21 March 2019, The Tablet

View from Rome


View from Rome
 

On the last morning of his five-day silent retreat with the Roman Curia, Pope Francis said he had been reflecting on the Second Vatican Council’s pastoral constitution, Gaudium et Spes, which provides the template for the Church’s engagement with the contemporary world.

Its opening words, “Joy and Hope”, and its call for the Church to scrutinise the signs of the times and interpret them “in light of the Gospel”, embody the spirit of the council. It arose out of the body of the bishops without pre-drafting from curial officials, and memorably declares that the joys, hopes, griefs, and anxieties of humanity, “especially those who are poor or in any way afflicted”, are also those of the followers of Christ.
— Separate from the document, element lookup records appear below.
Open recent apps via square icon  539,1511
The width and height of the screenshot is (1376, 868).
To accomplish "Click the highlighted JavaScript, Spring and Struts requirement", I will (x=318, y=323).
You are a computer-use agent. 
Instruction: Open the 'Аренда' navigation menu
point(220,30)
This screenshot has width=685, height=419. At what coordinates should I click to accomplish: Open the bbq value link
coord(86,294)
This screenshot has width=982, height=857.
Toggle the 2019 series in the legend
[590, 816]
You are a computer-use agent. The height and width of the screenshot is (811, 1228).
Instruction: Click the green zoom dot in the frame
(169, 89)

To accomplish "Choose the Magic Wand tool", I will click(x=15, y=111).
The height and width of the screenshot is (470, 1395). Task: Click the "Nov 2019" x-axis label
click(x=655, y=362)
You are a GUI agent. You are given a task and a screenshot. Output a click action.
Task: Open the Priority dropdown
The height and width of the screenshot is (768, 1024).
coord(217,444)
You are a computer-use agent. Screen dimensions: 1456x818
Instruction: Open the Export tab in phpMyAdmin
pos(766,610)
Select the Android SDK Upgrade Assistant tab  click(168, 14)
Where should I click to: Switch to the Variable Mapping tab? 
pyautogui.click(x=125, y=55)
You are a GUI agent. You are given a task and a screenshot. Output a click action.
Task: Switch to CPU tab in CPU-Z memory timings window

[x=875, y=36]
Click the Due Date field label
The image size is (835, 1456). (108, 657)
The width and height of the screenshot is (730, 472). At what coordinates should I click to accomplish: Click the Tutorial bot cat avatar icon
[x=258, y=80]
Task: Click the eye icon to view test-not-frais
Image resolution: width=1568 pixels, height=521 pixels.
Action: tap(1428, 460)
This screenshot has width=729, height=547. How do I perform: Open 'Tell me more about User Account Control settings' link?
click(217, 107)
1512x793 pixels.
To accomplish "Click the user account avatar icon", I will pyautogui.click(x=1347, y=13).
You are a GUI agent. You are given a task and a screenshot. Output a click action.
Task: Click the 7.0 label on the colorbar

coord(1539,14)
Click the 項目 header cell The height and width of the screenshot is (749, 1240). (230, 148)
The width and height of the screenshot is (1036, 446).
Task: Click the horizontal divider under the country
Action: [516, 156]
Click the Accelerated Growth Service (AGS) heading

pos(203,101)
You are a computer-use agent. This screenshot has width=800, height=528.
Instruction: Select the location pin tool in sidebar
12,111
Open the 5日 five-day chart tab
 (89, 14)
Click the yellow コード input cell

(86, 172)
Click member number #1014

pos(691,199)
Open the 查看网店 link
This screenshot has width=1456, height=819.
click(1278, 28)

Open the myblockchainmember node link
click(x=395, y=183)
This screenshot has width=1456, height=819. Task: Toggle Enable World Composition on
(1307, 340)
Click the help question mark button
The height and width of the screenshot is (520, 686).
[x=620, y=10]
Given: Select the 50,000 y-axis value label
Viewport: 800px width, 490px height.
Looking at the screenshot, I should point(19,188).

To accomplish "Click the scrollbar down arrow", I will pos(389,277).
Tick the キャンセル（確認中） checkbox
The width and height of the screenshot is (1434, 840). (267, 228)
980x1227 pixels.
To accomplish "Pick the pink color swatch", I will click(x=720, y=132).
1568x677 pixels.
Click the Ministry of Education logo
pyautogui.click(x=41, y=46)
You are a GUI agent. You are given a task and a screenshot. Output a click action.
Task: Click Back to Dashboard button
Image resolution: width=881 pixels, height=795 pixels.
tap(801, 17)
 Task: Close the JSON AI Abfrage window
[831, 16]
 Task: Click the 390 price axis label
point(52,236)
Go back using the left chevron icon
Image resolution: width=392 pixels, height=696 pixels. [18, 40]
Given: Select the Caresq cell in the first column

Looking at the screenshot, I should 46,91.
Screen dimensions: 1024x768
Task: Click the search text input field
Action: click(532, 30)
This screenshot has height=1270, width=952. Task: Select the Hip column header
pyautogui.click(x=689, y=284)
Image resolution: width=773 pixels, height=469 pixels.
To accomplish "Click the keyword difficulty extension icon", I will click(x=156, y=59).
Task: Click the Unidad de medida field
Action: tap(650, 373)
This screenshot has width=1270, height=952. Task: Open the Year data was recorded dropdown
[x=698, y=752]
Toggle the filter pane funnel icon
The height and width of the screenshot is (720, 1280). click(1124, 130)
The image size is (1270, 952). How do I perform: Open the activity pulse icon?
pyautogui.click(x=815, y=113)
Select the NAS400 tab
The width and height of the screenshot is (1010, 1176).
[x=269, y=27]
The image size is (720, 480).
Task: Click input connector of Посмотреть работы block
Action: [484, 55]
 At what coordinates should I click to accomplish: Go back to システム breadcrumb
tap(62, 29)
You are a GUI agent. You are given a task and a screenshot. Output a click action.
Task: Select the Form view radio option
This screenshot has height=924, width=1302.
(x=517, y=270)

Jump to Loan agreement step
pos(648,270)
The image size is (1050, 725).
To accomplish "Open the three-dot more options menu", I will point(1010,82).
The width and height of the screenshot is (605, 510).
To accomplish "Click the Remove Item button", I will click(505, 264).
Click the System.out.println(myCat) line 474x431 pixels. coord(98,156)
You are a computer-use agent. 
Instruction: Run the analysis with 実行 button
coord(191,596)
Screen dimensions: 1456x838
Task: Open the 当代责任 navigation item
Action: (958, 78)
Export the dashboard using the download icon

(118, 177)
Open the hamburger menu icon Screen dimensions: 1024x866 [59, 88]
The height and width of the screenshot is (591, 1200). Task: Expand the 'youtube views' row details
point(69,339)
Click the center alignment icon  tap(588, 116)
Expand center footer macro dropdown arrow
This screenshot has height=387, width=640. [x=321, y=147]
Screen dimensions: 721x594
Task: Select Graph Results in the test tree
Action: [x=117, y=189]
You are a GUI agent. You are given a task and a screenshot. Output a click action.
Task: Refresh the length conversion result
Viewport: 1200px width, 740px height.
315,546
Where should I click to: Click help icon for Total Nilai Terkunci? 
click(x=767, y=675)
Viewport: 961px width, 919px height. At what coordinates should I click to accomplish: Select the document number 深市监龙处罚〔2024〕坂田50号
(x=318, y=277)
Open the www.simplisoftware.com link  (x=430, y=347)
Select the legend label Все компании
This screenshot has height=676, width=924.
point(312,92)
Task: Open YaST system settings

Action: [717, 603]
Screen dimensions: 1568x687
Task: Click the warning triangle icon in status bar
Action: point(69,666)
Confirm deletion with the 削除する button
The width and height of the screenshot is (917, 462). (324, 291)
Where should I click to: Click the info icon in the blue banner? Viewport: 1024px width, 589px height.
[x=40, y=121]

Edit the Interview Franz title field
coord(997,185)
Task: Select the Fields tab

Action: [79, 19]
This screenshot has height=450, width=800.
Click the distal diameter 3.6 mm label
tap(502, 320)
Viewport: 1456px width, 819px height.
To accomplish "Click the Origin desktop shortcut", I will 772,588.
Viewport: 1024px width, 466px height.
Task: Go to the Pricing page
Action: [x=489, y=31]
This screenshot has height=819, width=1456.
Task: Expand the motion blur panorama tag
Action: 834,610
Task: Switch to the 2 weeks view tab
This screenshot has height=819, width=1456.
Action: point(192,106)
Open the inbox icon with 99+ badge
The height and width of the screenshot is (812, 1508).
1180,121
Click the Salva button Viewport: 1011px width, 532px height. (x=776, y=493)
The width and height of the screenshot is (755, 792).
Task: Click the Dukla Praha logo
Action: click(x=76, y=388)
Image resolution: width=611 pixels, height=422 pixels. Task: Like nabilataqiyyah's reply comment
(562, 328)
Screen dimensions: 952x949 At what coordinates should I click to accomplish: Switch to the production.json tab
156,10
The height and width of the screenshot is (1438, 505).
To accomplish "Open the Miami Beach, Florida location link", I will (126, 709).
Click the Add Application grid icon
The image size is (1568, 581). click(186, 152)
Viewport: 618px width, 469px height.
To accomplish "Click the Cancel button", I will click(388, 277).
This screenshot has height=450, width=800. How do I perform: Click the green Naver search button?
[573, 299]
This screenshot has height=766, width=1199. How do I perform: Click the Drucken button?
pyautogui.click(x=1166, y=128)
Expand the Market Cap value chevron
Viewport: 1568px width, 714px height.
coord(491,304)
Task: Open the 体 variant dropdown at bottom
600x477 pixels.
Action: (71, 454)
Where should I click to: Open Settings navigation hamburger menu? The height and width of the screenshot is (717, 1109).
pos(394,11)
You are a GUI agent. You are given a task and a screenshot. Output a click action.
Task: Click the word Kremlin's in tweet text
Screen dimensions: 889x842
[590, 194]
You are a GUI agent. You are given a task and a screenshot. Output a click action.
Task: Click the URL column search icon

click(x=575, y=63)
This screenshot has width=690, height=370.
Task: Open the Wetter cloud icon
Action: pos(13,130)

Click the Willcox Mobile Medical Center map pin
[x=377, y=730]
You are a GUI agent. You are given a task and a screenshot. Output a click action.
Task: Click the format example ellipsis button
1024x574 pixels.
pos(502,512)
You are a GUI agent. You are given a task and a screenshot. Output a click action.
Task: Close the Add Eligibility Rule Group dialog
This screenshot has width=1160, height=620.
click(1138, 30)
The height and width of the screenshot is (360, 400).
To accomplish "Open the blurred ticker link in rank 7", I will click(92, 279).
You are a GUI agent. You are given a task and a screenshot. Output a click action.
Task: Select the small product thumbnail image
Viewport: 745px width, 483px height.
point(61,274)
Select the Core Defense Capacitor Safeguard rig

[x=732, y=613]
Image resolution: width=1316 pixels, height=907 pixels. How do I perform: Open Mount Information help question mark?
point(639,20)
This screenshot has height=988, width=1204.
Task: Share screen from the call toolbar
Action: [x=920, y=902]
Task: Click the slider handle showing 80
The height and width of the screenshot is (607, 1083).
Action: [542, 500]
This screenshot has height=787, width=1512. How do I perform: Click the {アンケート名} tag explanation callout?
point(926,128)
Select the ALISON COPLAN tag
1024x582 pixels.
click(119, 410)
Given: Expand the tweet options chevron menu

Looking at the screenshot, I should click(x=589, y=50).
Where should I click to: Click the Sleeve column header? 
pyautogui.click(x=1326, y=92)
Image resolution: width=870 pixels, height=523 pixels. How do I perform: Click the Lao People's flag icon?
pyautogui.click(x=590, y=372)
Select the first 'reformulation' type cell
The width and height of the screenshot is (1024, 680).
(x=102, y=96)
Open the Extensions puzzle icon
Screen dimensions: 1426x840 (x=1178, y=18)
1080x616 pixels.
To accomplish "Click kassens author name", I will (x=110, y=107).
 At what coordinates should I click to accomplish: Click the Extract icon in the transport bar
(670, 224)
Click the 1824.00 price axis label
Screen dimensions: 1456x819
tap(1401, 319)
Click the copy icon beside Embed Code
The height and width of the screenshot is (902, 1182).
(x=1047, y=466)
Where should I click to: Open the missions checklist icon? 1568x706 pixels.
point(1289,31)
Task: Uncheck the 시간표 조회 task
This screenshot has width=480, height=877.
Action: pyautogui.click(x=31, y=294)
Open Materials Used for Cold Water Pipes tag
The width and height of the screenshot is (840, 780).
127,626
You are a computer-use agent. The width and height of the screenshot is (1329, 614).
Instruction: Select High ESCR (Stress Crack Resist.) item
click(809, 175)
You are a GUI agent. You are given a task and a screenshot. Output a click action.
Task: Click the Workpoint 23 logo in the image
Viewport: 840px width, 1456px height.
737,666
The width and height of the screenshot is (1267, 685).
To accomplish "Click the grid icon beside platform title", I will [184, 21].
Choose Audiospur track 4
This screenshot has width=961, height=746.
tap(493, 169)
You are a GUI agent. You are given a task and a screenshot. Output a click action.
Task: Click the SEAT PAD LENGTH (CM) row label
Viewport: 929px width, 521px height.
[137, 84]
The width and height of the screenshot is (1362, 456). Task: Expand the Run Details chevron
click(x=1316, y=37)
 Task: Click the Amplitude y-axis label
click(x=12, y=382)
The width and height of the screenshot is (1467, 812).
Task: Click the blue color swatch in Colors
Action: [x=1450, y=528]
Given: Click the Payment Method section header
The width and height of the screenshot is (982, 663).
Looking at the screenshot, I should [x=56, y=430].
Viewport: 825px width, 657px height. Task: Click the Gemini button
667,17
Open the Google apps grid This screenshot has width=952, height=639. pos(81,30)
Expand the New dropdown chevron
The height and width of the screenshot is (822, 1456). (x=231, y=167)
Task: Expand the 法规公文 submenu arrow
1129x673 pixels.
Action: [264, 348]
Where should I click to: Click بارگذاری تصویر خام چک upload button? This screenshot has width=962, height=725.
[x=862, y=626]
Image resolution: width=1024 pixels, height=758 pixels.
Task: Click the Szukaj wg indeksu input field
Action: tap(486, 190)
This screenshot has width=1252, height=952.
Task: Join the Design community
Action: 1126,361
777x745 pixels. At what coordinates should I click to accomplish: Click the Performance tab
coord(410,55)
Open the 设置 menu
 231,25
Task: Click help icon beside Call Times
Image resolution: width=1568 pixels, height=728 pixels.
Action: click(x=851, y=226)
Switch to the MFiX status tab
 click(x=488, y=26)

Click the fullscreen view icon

But as the Pope remarked, Gaudium et Spes is “the document that has encountered most resistance, even today”. It doesn’t take much decoding to work out what he might be referring to. For some Catholic groups the world has become a frightening, decadent place, and when they read Gaudium et Spes, they conclude that the council fathers had drunk too much of the 1960s Kool-Aid of optimism. The Church today, they argue, needs to batten down the hatches, and tell the world where it is going wrong. Every reform step the 82-year-old Jesuit Pope has made – be it offering communion to remarried divorcees in certain circumstances or ending church support for the death penalty – has been vigorously opposed by those wedded to a pre-conciliar ideological version of Catholicism.